David Cameron’s speech at the Lord Mayor’s banquet yesterday evening rehearsed some basic political arguments that will be honed between now and 2015. Cameron made a decent assault on Labour over the cost of living:
‘There are some people who seem to think that the way you reduce the cost of living in this country is for the state to spend more and more taxpayers’ money….At a time when family budgets are tight, it is really worth remembering that this spending comes out of the pockets of the same taxpayers whose living standards we want to see improve.’
The logical corollary of that statement is pretty obvious: smaller government and tax cuts are the solution to the cost of living crisis. Whether the government can actually cut taxes in time for the election remains to be seen; it is borrowing £3,200 a second because it has not cut state spending sufficiently. That fact provides one explanation for why Cameron happily concedes that the recovery is fragile, which in turn allows him to argue that One Nation Labour poses the same old danger. He said:
‘The single biggest threat to the cost of living in this country is if our budget deficit and debts get out of control again. If interest rates and mortgage rates start to soar, the increase in cost of living will far outweigh the impact of any increase in government spending or indeed reduction in taxation.’

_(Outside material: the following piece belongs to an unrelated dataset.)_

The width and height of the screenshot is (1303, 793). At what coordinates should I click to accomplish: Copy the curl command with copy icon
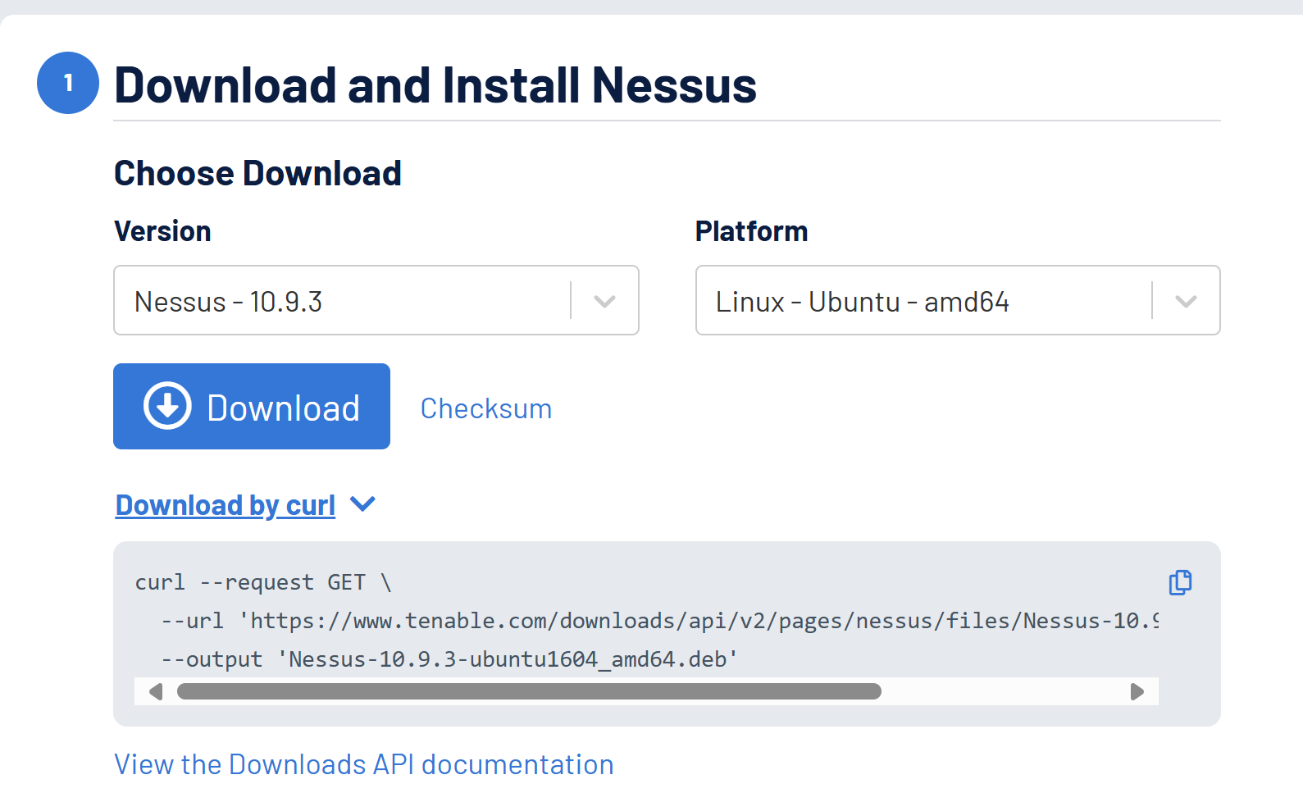(x=1180, y=582)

The Liberal Democrats are conspicuously absent from Cameron’s account; but one can see where he might go in 2015: the Lib Dems would not let us go far enough on the economy; vote Conservative for a prosperous future. Of course, the risk of attacking the Lib Dems is that it might drive the party’s base away from Nick Clegg and into the arms of a Miliband sympathiser or to Miliband himself. In that event, with the electoral maths as they are, Cameron will surely lose Downing Street. But it might be a risk that he has to take if he is to convince undecided voters to back him and to negate criticism from the wavering right that he prefers coalition.